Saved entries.
===
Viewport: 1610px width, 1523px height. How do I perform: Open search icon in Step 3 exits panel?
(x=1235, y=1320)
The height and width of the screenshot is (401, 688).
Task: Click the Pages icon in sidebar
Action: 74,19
===
YOUR TASK. Please retype all of the records above exactly as they are.

RESULT.
Viewport: 1610px width, 1523px height. How do I perform: Open search icon in Step 3 exits panel?
(x=1235, y=1320)
The height and width of the screenshot is (401, 688).
Task: Click the Pages icon in sidebar
Action: 74,19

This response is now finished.